Contemplating Today’s Culture through the Eyes of SS. Francis & Bonaventure
For God has ordered that every high mountain
and the everlasting hills be made low
and the valleys filled up, to make level ground,
so that Israel may walk safely in the glory of God. Baruch 5:7
Advent repeats itself each year. Despite its hopeful message, tragically little has changed in the world since the time of Jesus. There are wars, murders, deceptions, thefts, exploitations, genocides, and world-wide starvation. What does Advent really mean in our world, when nothing appears to change?
The church has historically been able to handle the disparity between the Christ promised in Advent and what seems to be an “unfulfilled promise” in our world today. In other words, nothing seems to have changed in 2,000 years. Our focus has shifted away from a Savior who was promised to renew the entire world to one who acts solely as a personal Savior.
Advent is no longer a time of waiting-in-silence in order to see God working in our world. The global message has been forgotten. It is now focused on OUR OWN future. What is lifted up is an underlying premise that if you or I live a “good life” (and don’t mess up too much), we are offered an assured pathway into heaven. Afterall, Jesus paid the price. How can we lose? Such thinking undercuts the full message of the gospel of Jesus Christ.
The church has historically reinforced the concepts of focusing on the next life by emphasizing the Birth of Christ and the Resurrection. Those two celebratory events dominate the church year bracketing the life of Jesus. The period in between is often seen as a time filled with interesting parables and lessons that often have little to do with our lives except to emphasize that we need to be “a good person.” We are repeatedly reminded to not be like the arrogant Pharisees and Sadducees!
St. Francis and St. Bonaventure saw the life of Jesus differently. Bonaventure created what might be called an “alternative orthodoxy” or another way of looking at the world with a set of beliefs that has never been rejected by the church. They are simply a way of looking at Christ from an experiential or lived perspective.
For St. Bonaventure and St. Francis, the life of Jesus and the kingdom of which Jesus spoke was not about waiting for the next life, but about showing HOW TO LIVE IN THIS LIFE. It is about living honestly in the moment, and a willingness to express our "true self” (which is created by God), and not waiting for everything to be completed in heaven.
Jesus’ life was centered on being present and doing justice – a justice which changes this world into the kingdom of God. Heaven can be seen not simply as a future event, but more importantly on what begins right now. Visioning a kingdom where justice prevails expands much of the church’s traditional teachings about God, Jesus/Christ, and creation.
For St. Bonaventure, when thinking about God alone, God might be more accurately visualized as LOVE itself - an ongoing process that is expanding in all directions. God’s overflowing love created Christ. Christ was in the mind of God as God’s “first thought,” and that happened long before the world was created and Jesus was born. Christ’s purpose was to bring God’s love to humankind in an intimate way in human form through Jesus.
If formed in love, then the universe has no need for a sacrifice to appease an angry God who is threatening punishment for sin. (Those are concepts embedded in the Hebrew Scriptures.) Even without sin, God would still have sent Christ into the world. Christ’s being and purpose was to bring all unfinished pieces of creation together. Christ’s life showed us how to love in an unfolding, expanding, and mysterious universe. Love may experience sacrifice; however, that is not punishment.

**What you need to do**
1/ Condense the paragraph of the Advent essay that begins "For St. Bonaventure, when thinking about God alone" into a short bulleted list that keeps its main facts.
2/ Retype the part of the Advent essay starting with "St. Francis and" and going on through "or lived perspective.", changing nothing.
Answer from the Advent essay alone, please.

**Information provided**

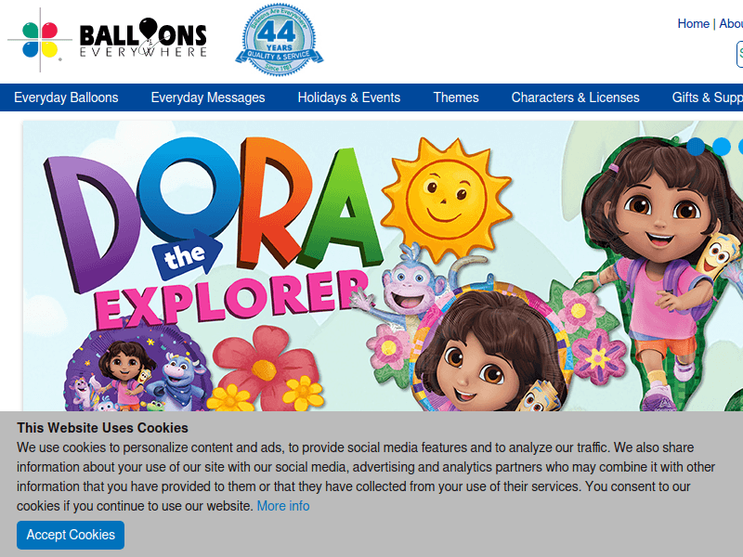Open the Gifts & Supplies menu

pos(707,97)
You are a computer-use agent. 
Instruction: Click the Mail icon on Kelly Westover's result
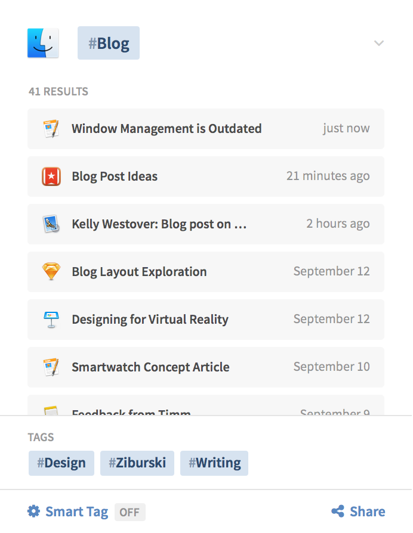(x=51, y=224)
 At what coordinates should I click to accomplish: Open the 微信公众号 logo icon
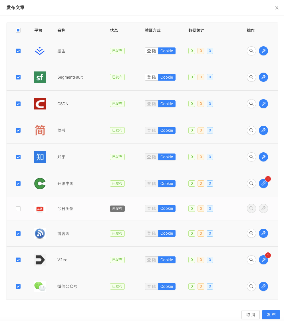pos(40,286)
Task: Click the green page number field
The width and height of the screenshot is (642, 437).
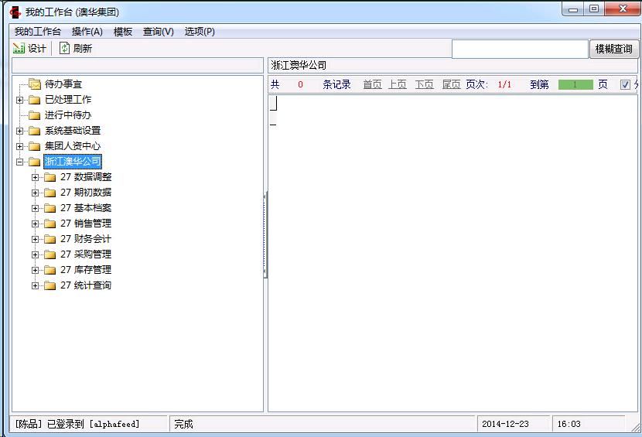Action: (x=575, y=85)
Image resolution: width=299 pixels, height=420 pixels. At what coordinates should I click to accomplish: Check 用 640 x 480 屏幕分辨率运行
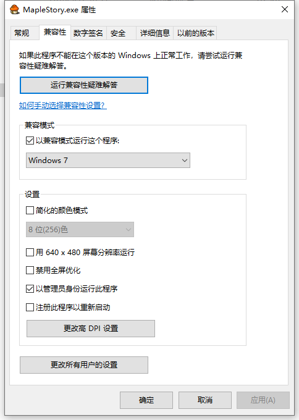pos(30,253)
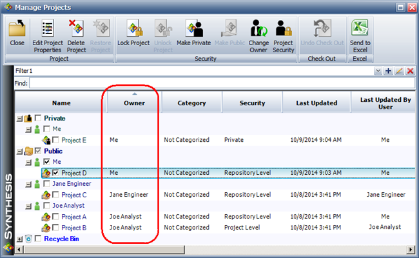Screen dimensions: 419x258
Task: Click the red delete filter icon
Action: [x=410, y=71]
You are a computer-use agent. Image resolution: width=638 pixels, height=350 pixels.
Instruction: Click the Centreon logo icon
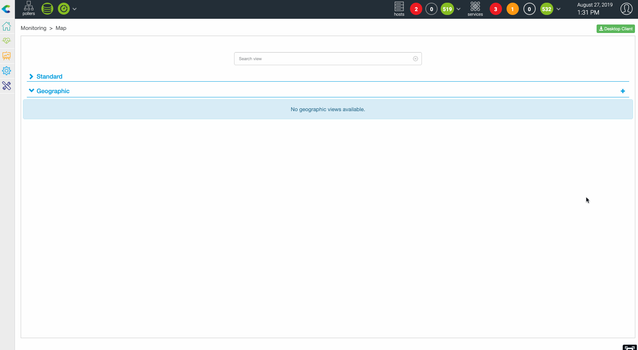click(x=6, y=9)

**Answers to the tasks**
1/
- Bonaventure held that God, considered alone, is best pictured as LOVE itself, an ongoing process expanding in all directions.
- God's overflowing love created Christ.
- Christ was God's "first thought," present in God's mind long before the world was created and Jesus was born.
- Christ's purpose was to bring God's love to humankind intimately, in human form through Jesus.

2/
St. Francis and St. Bonaventure saw the life of Jesus differently. Bonaventure created what might be called an “alternative orthodoxy” or another way of looking at the world with a set of beliefs that has never been rejected by the church. They are simply a way of looking at Christ from an experiential or lived perspective.